▶ _Work instructions_
Reproduce verbatim the lines of the items between the line containing "Image resolution: width=1080" and the line containing "pos(967,43)", inclusive of both.

▶ _Record excerpts_
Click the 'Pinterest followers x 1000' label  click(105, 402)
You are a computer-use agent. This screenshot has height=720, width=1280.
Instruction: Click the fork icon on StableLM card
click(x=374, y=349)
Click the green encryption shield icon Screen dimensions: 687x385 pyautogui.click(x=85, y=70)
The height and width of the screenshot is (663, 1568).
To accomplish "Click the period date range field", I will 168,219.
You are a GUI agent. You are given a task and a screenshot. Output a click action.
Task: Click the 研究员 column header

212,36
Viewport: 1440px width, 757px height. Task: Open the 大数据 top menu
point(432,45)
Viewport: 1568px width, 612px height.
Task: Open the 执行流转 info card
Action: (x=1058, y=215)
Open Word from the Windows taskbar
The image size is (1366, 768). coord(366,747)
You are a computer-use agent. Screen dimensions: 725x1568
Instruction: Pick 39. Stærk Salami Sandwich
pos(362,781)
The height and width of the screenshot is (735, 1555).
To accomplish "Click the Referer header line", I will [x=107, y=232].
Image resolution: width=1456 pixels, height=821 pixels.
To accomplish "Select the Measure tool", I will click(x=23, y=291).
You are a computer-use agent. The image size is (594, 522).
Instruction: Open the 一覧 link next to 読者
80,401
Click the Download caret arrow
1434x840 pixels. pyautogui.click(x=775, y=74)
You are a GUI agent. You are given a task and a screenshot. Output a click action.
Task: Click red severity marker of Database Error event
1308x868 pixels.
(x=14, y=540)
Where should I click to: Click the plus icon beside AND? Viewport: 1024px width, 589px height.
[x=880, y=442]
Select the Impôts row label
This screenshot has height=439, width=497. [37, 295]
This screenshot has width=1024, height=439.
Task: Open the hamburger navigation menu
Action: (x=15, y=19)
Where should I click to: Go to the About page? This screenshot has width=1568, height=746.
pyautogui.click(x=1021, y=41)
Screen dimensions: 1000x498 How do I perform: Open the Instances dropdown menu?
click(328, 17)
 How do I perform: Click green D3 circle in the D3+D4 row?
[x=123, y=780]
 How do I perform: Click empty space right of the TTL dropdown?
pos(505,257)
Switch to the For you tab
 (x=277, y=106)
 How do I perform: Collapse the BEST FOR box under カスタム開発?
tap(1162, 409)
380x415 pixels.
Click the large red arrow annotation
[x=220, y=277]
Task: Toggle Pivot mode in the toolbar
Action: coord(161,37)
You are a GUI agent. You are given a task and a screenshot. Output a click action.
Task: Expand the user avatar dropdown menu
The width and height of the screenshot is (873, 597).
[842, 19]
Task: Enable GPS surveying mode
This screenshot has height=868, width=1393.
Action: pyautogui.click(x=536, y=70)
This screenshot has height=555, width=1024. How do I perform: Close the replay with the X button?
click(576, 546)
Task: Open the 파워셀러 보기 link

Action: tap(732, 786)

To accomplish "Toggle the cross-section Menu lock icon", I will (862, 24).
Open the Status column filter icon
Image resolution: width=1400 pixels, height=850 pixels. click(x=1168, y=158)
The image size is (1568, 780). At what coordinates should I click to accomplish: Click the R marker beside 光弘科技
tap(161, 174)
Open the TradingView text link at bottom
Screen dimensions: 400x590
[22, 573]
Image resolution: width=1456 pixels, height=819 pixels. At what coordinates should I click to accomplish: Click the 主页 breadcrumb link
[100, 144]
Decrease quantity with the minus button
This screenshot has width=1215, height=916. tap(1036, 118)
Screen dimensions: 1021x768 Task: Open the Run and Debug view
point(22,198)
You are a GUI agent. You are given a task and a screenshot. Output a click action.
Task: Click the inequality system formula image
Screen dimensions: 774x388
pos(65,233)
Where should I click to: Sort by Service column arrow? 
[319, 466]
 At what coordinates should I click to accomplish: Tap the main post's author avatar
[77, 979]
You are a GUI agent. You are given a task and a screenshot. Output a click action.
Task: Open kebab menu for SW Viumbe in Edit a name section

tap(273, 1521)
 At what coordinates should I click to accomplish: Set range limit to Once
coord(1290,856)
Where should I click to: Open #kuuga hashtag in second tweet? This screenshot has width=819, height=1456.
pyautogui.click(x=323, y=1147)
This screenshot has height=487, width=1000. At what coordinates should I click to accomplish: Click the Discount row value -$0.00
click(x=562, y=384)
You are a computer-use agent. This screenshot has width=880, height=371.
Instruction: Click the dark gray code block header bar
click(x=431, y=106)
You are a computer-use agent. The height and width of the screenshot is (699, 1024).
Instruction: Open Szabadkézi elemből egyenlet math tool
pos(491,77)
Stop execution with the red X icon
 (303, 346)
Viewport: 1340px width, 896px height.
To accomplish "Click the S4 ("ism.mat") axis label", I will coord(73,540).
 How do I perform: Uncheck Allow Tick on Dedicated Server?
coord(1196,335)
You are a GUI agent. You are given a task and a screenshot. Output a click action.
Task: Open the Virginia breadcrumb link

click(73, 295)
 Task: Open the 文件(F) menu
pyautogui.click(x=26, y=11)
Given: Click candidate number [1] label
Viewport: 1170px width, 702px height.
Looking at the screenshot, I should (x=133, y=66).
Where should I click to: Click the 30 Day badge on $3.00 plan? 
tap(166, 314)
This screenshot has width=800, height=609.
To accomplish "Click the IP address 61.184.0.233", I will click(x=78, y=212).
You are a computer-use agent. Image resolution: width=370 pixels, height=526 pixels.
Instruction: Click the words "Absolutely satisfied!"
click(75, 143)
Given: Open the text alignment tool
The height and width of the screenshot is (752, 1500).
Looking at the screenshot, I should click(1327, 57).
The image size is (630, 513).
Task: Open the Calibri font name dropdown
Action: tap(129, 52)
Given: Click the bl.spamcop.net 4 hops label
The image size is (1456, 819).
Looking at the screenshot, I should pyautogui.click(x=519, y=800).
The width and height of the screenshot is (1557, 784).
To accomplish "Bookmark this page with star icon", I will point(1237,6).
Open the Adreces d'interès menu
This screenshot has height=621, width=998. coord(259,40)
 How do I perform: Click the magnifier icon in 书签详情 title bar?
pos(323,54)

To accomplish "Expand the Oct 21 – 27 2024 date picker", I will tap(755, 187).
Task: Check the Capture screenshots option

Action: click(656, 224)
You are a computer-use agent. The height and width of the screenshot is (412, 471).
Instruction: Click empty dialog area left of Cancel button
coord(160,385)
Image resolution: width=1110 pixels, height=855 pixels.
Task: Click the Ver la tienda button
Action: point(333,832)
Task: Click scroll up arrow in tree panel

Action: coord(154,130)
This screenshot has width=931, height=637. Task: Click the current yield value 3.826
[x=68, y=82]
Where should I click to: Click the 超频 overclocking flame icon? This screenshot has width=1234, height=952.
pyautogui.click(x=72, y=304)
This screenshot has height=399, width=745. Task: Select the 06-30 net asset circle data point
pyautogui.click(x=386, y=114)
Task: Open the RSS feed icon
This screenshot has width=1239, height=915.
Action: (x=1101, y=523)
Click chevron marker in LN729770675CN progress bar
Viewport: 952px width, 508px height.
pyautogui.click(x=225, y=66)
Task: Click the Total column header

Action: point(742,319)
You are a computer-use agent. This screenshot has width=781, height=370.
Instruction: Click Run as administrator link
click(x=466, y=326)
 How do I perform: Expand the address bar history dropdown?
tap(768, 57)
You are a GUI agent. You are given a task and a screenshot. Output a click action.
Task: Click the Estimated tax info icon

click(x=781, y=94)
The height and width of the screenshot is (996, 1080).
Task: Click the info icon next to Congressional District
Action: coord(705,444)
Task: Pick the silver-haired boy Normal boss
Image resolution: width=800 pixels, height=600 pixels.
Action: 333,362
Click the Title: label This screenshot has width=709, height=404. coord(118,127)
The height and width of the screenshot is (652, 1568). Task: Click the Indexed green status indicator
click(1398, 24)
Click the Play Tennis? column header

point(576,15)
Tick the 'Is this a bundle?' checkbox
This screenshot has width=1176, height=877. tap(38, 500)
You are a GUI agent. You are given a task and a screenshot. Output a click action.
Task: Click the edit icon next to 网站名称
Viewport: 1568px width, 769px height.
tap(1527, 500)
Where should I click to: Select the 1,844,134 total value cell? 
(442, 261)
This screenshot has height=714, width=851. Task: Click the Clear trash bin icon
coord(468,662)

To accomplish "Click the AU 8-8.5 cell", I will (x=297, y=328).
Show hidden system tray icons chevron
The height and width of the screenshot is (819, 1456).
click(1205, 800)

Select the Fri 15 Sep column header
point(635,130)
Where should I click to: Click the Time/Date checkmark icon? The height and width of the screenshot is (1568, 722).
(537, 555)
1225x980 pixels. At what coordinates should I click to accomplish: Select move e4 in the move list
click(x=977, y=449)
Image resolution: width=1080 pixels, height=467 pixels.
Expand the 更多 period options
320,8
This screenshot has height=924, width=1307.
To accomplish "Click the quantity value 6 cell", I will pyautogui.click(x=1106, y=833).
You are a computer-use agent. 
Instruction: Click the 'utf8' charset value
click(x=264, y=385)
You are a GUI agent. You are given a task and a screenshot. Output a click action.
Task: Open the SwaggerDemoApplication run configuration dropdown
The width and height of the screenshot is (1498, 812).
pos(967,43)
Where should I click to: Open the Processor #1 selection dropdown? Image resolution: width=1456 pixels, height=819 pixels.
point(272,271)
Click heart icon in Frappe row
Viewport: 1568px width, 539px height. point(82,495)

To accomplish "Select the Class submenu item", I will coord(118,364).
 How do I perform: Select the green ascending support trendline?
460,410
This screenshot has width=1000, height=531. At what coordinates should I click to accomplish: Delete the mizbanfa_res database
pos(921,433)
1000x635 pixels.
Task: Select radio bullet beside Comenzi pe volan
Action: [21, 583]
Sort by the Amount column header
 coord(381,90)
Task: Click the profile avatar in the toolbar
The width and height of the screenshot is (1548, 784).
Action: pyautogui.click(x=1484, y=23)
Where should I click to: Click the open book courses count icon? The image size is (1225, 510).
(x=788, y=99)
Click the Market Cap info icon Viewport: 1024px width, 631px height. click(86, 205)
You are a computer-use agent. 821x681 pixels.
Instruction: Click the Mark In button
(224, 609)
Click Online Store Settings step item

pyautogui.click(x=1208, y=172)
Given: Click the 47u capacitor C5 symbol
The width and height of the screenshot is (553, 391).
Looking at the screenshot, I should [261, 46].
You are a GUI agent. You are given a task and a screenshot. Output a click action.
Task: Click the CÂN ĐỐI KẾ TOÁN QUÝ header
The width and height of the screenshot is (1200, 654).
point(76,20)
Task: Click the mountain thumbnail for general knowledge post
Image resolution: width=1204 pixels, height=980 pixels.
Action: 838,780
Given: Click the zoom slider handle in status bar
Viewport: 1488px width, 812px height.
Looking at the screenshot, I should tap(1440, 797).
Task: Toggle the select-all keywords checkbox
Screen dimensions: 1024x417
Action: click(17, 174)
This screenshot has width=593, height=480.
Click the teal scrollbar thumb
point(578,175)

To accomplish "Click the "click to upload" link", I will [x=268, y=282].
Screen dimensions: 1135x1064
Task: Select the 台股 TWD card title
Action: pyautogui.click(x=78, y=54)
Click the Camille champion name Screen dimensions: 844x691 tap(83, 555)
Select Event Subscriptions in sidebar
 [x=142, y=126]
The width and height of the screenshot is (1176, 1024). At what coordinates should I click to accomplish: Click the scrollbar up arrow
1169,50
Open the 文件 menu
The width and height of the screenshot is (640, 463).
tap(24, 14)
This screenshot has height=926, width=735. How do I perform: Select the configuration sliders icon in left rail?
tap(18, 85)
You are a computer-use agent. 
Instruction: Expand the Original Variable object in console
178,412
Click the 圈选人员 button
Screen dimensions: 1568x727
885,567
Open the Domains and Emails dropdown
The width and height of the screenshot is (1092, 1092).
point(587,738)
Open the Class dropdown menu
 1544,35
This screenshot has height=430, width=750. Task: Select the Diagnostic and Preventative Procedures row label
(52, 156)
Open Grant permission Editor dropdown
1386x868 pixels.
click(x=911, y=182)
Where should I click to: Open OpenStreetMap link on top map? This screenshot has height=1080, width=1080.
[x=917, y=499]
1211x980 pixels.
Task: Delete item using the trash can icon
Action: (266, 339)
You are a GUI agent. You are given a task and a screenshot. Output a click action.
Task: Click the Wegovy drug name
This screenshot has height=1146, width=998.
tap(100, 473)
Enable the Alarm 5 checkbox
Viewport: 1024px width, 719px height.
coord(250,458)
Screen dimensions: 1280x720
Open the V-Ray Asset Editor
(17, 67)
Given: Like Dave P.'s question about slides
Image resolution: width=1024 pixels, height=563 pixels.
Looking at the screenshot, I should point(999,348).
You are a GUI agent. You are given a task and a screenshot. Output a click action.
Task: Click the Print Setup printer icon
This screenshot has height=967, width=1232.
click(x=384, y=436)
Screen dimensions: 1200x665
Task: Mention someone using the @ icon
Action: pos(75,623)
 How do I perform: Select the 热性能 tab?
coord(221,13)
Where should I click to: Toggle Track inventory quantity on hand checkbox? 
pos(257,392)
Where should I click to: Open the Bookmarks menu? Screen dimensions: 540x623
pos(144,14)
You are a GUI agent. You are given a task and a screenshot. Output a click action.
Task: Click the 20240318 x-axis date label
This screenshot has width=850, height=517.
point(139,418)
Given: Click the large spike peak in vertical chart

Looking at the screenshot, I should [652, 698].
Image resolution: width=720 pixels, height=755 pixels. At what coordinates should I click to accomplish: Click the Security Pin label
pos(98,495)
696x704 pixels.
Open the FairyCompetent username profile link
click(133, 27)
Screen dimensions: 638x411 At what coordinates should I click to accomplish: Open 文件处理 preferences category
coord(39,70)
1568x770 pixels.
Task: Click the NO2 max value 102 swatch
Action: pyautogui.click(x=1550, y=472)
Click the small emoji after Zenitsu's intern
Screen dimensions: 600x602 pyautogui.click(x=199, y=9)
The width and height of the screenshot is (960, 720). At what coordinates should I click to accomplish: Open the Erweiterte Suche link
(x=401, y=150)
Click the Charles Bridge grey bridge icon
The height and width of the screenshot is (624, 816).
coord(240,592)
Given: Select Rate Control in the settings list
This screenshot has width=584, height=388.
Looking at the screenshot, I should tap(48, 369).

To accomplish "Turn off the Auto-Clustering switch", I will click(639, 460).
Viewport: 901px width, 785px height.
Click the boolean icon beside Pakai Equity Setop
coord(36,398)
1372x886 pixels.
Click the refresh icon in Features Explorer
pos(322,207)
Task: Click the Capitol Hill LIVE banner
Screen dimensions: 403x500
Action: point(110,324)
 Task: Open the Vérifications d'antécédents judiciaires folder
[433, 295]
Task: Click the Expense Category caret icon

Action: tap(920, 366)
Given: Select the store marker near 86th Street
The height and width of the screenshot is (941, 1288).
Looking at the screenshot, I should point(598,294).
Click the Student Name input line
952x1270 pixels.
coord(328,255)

▶ _Exercise solution_
Image resolution: width=1080 pixels, height=467 pixels.
Expand the 更多 period options
320,8
This screenshot has height=924, width=1307.
To accomplish "Click the quantity value 6 cell", I will pyautogui.click(x=1106, y=833).
You are a computer-use agent. 
Instruction: Click the 'utf8' charset value
click(x=264, y=385)
You are a GUI agent. You are given a task and a screenshot. Output a click action.
Task: Open the SwaggerDemoApplication run configuration dropdown
The width and height of the screenshot is (1498, 812).
pos(967,43)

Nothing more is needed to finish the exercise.